Understanding treatment in District of Columbia
The story of addiction in District of Columbia is the story of the national crisis playing out with local accents. 32 treatment facilities sit inside the Mid-Atlantic, and the differences between them — clinical framework, ownership, payer mix, outcomes — matter more than the totals suggest.
The Medicaid question
District of Columbia expanded Medicaid in 2014 under the Affordable Care Act. Practically: has realistic access to Medicaid coverage for addiction treatment once enrolled. Reporting on treatment access that ignores the Medicaid question tends to produce misleading conclusions about which states are doing well; the question determines the denominator.
The overdose-mortality context
72.6 overdose deaths per 100,000 residents in District of Columbia (CDC 2023). The number is both larger and smaller than it feels — larger in the neighborhoods where fentanyl-contaminated fentanyl drives the mortality, smaller in the suburbs where it remains a statistic. The specific context: overdose rate per capita the highest in the nation, driven by fentanyl-contaminated stimulants.

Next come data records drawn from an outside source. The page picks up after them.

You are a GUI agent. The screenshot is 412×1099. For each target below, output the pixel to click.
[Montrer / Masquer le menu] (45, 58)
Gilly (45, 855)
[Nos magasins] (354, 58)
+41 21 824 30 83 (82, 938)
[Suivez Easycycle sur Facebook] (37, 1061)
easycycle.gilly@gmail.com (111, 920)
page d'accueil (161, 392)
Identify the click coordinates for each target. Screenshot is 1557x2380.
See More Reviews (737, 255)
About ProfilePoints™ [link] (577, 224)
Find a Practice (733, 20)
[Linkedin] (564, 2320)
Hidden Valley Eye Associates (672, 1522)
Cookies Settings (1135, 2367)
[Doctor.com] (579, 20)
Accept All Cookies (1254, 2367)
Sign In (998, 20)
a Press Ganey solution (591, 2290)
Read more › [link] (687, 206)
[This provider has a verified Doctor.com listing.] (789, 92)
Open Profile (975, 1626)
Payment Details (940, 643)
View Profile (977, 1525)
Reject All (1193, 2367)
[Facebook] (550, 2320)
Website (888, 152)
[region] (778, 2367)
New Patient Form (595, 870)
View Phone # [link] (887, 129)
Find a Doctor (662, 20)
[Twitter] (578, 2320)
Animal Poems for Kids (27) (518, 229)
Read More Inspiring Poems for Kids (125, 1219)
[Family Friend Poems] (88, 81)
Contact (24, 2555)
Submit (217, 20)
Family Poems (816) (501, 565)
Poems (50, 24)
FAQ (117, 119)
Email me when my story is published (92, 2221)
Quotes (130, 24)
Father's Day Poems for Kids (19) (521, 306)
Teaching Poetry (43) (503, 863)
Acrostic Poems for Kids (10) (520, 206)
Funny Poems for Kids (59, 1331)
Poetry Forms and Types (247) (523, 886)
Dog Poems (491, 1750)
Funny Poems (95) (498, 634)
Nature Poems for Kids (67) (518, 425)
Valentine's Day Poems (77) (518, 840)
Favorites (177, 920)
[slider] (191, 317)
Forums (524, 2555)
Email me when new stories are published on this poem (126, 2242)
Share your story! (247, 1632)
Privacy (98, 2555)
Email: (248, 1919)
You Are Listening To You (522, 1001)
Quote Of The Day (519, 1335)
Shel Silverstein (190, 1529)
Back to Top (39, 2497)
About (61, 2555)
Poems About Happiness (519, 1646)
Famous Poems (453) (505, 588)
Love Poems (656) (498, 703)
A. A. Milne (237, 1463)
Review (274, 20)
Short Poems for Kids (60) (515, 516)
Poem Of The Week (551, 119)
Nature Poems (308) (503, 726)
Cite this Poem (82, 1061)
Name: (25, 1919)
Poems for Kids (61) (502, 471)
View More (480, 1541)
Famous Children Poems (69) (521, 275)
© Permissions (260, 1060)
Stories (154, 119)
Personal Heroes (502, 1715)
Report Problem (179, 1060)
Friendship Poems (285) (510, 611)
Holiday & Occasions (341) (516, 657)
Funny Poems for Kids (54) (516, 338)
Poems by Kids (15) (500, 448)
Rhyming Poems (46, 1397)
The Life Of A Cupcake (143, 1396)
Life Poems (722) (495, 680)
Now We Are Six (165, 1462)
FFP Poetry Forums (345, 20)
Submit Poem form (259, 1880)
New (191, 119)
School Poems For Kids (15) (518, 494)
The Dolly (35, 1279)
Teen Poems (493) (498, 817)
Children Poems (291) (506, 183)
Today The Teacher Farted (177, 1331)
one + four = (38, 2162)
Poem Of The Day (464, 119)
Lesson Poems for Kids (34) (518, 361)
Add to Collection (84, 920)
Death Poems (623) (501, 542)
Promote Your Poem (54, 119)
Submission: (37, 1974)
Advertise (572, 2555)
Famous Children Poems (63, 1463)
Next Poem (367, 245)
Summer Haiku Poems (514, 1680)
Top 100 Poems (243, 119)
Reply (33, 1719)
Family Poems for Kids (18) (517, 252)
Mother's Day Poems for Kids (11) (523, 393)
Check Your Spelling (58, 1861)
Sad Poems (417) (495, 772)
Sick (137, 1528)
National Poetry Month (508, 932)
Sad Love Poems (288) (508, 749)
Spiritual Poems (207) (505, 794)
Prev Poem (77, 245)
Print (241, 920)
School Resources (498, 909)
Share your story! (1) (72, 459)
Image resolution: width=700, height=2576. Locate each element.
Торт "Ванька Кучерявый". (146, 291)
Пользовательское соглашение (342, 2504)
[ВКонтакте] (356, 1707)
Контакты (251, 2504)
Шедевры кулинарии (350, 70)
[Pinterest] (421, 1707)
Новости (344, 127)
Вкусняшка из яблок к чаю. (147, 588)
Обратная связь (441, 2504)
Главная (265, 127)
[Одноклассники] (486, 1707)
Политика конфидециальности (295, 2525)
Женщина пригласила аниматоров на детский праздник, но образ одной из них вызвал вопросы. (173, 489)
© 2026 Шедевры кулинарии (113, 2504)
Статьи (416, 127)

How access actually works in District of Columbia
Most District of Columbia families trying to find treatment discover three things in the first week: the website information is often out of date; the phone interviews differ by who picks up; and the actual admissions workflow runs through insurance verification rather than clinical assessment. The practical context here is that overdose rate per capita the highest in the nation, driven by fentanyl-contaminated stimulants — which is why the system rewards patience and specific questions.
What to do next
If this is week one of considering treatment in District of Columbia, do three things this week: take the self-assessment on this site (2 minutes, stays in your browser), call the SAMHSA helpline (1-800-662-HELP, free, 24/7, federal, no sales incentive), and schedule a PCP appointment specifically to discuss substance use. The facility search can wait until those three are done.
Last updated April 2026. Sources: SAMHSA Treatment Locator, CDC WONDER (overdose mortality 2023), KFF Medicaid Tracker, ASAM Criteria 4e. See our editorial policy.